Diante da farsa, a fama de Otília Diogo foi reforçada. Suas materializações por meio de ectoplasma –uma substância ou energia espiritual que supostamente é expelida por médiuns e fornece material para que o espírito se torne visível– haviam começado em cidades do sul de Minas Gerais, e o sucesso a trouxe a São Paulo. Em 5 de agosto de 1969, Otília compareceu a um centro espírita do bairro Ipiranga para mostrar seus talentos.

Segundo a reportagem do dia seguinte ("Fantasma do Ipiranga fez chover perfume!"), a médium foi algemada em uma jaula grande coberta com panos e começou a emitir sons como se estivesse com ânsia de vômito. Mas era o ectoplasma saindo pela boca, nariz e ouvidos. O fantasma aspergiu perfume sobre os espectadores para anunciar sua presença. Em seguida surgiu por trás dos panos o vulto branco de Irmã Josefa, que, com sotaque alemão, abençoou os presentes e disse "Viva Jesus!" antes de voltar aos planos da eternidade.

Os que presenciaram a cena ficaram fascinados. Em outra apresentação na casa de um importante industrial paulistano, no Morumbi, Otília ganhou a admiração de um cirurgião plástico. Perto dos 40 anos, a médium apresentava algumas rugas e pediu ao doutor para retirá-las; em troca, ela faria uma materialização especial para ele e sua família. Essa história foi recontada pelo "NP" em 13 de setembro de 1970, quando a farsa das materializações foi revelada ("Desmascarado o fantasma da 'Irmã Josefa'").

Acontece que o médico começou a desconfiar de uma maleta que Otília carregava e da qual não tirava os olhos nem por um minuto. Ela se hospedou na casa do cirurgião nos dias que antecederam à "grande materialização", e levou a tal bagagem. Durante o evento, quando as luzes já tinham sido apagadas, ele viu a médium levantar-se atrás das cortinas que a escondiam, mas não falou nada para evitar a humilhação diante dos convidados.
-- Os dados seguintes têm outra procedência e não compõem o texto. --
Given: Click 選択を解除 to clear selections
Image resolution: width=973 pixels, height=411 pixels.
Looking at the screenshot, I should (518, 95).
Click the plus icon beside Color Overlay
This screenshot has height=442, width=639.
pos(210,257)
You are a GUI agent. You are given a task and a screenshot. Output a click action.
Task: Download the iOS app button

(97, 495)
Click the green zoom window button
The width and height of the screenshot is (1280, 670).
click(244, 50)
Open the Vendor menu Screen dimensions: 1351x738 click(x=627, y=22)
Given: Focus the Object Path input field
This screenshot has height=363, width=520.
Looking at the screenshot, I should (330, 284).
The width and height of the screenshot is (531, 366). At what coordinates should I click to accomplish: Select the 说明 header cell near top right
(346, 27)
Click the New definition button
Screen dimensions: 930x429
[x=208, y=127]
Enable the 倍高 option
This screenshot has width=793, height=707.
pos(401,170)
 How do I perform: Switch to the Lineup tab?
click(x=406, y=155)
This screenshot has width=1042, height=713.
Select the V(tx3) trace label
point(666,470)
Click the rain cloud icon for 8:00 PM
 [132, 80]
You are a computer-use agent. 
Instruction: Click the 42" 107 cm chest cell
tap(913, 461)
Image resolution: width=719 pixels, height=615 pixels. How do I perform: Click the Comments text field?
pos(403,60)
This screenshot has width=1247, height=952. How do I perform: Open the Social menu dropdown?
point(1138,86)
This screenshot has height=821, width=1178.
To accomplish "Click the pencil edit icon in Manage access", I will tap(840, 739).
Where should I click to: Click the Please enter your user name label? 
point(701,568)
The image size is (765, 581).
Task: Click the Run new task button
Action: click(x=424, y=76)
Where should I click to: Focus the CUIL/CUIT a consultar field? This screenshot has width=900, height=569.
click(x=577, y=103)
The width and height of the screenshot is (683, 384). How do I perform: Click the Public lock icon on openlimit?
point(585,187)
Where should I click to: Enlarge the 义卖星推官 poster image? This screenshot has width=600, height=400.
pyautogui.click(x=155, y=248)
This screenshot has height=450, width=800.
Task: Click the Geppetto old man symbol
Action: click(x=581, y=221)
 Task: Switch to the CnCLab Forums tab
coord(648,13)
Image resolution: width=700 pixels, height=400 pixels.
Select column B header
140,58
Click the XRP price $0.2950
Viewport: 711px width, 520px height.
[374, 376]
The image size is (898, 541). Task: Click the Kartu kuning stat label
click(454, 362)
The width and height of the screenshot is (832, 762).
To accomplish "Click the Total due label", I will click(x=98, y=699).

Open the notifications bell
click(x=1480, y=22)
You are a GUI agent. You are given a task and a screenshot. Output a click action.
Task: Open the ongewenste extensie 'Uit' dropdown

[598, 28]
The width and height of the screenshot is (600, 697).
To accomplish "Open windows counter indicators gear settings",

Após a materialização, o médico e a família organizaram uma festa com muito uísque. Bêbada, Otília se retirou para o quarto e, assim que caiu no sono, o doutor e sua mulher entraram e surrupiaram a mala. Aberta, ela liberou todos os espíritos: o capuz com contas fosforescentes, a cruz, o rosário, as luvas e o véu de Irmã Josefa. Também estavam ali objetos das outras materializações de Otília, o indiozinho Japi e o Dr. Veloso. Por fim, o médico encontrou também frascos do perfume que era jogado na sala antes das aparições.

Em Campinas, onde Otília vivia, a notícia da descoberta da farsa da Irmã Josefa não era novidade. Nestor Rocha era espírita e acompanhava a médium desde 1952, quando ela ficou famosa na cidade de Andradas (MG), e contou à reportagem do "NP" que percebeu a farsa depois de alguns anos. Mas garantiu que, até 1965, as materializações eram verdadeiras, e que Otília começou a fraudar só depois que perdeu seus poderes.

Irmão José, do centro espírita de Campinas onde Otília fazia suas materializações, ficou desolado. No seu programa de rádio, ele havia falado várias vezes da médium e atraiu pessoas de São Paulo para vê-la. Ele disse nunca ter desconfiado de nada. O marido de Otília, José Diogo, também afirmou não saber da fraude. Ela mesma confessou depois que não lavava nunca as roupas da freira porque não podia estendê-las no varal, à vista do marido.

Ainda na casa do médico, quando ficou sabendo que haviam descoberto suas fantasias, Otília pediu que as roupas de Irmã Josefa, Japi e Dr. Veloso fossem queimadas. Ela insistiu que fora uma médium de verdade até 1964, mas as filhas do cirurgião não acreditaram: saíram pela casa cantando "Otília Diogo, enganou um bobo!".